Nach seiner Rückkehr nach Dinslaken wurde Nils D. am 10. Januar 2015 verhaftet. Spezialkräfte holten den Heimkehrer damals aus seinem Kleinwagen. Seither sitzt er in Untersuchungshaft. Bei einer Verurteilung droht ihm eine Freiheitsstrafe von bis zu zehn Jahren.

Nach Einschätzung der Behörden hat die Brigade Lohberg an Bedeutung verloren. Das heißt aber nicht, dass im Dinslakener Stadtteil nicht weiterhin Salafisten aktiv seien. Der IS versuche weiterhin, Anhänger zu finden. Die Salafisten seien aber nicht mehr so aktiv wie noch vor einigen Jahren.

Projekte sollen Kinder über Salafisten-Propaganda aufklären

Die Caritas startete im Frühjahr 2015 das Projekt „Je suis Muslim“ . Auch wenn zu dieser Zeit Lohberg aus den Schlagzeilen verschwunden war, es grummelte im Stadtteil.

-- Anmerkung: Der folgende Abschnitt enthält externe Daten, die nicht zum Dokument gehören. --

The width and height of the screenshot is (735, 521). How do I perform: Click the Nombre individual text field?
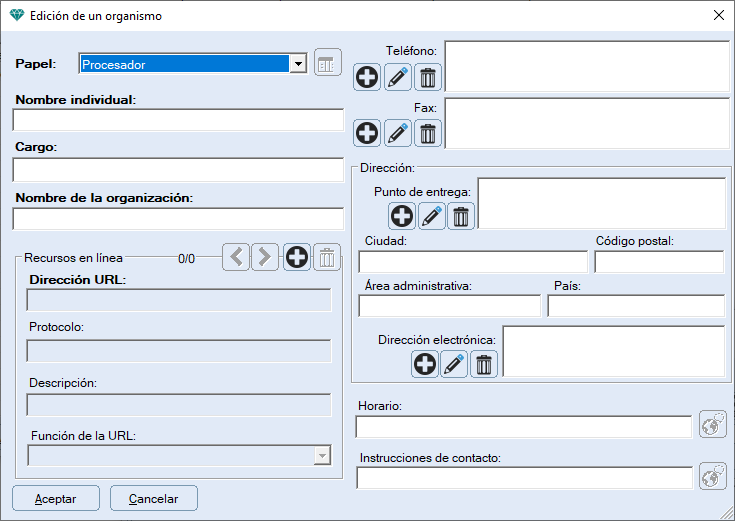[x=178, y=121]
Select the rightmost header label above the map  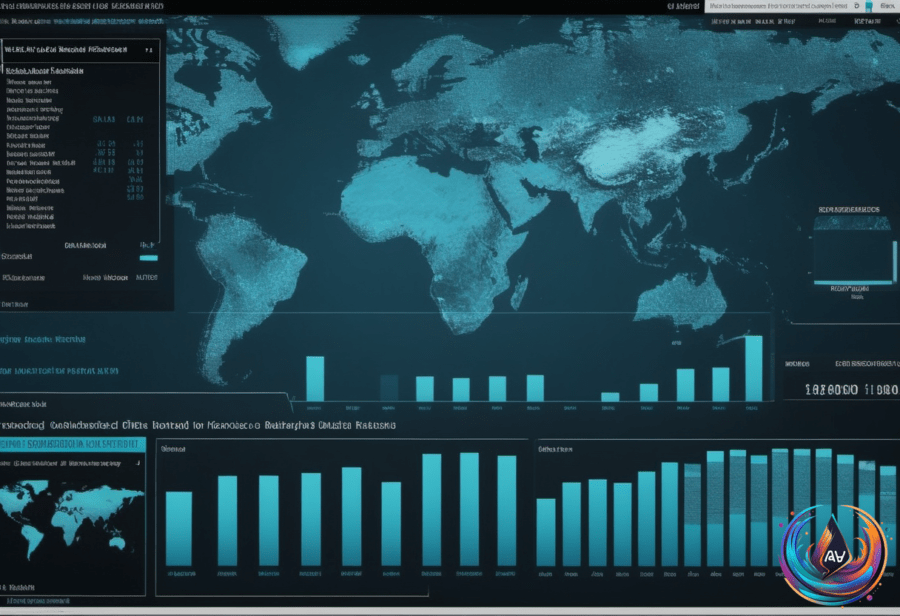(867, 21)
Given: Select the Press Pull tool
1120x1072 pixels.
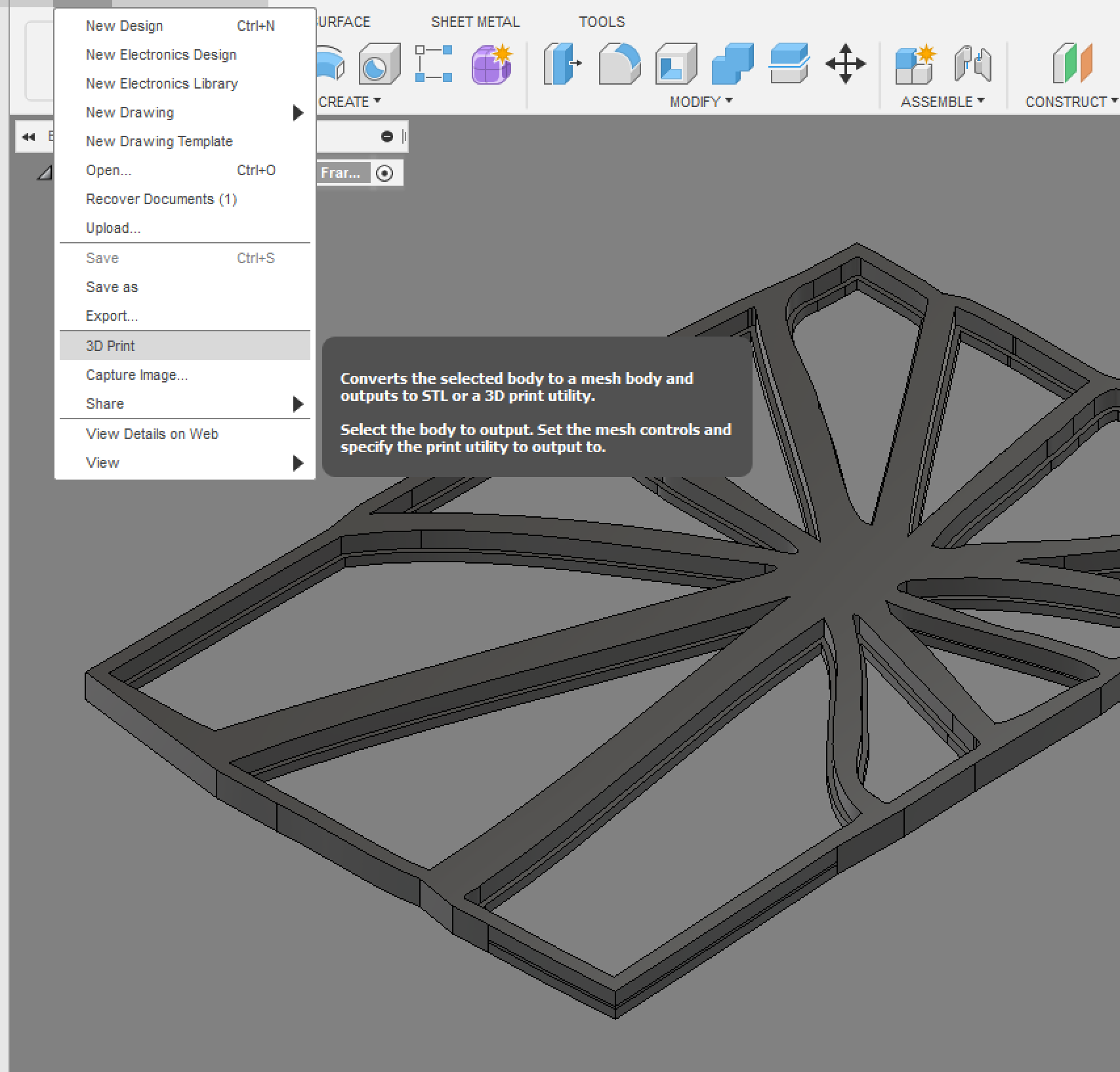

Die Caritas wollte nicht wegschauen. Mit dem Angebot der offenen Tür wollte man Jugendliche stärken, die Nachteile erfahren, weil sie aus Lohberg kommen. Diese Situation nutzen nämlich Salafisten aus und die Caritas will mit ihrem Angebot bewirken, dass die Jugendlichen nicht auf die Propaganda-Botschaften des IS hereinfallen. Leider ruht dieses Projekt zurzeit, da die zuständige Mitarbeiterin seit längerer Zeit ausgefallen ist und noch ausfällt.

In den Startlöchern steht der Kinderschutzbund mit der Anlaufstelle „Wegweiser“. Offiziell wird das Projekt in einigen Tagen vorgestellt. Schon jetzt ist aber ein Sozialarbeiter vor Ort unterwegs, um sich und seine Aufgabe – die Präventionsarbeit gegen Salafismus – bekannt zu machen.

Es ist ein niederschwelliges Angebot: Eltern, Angehörige, Lehrer, Sozialarbeiter und Vertreter von Jugendverbänden können sich hier informieren, wenn sie glauben, dass ein Jugendlicher in die gewaltbereite, radikale Szene abzugleiten droht. Hier will „Wegweiser“ eingreifen und individuelle Lösungen gemeinsam mit dem Betroffenen und dessen sozialem Umfeld finden.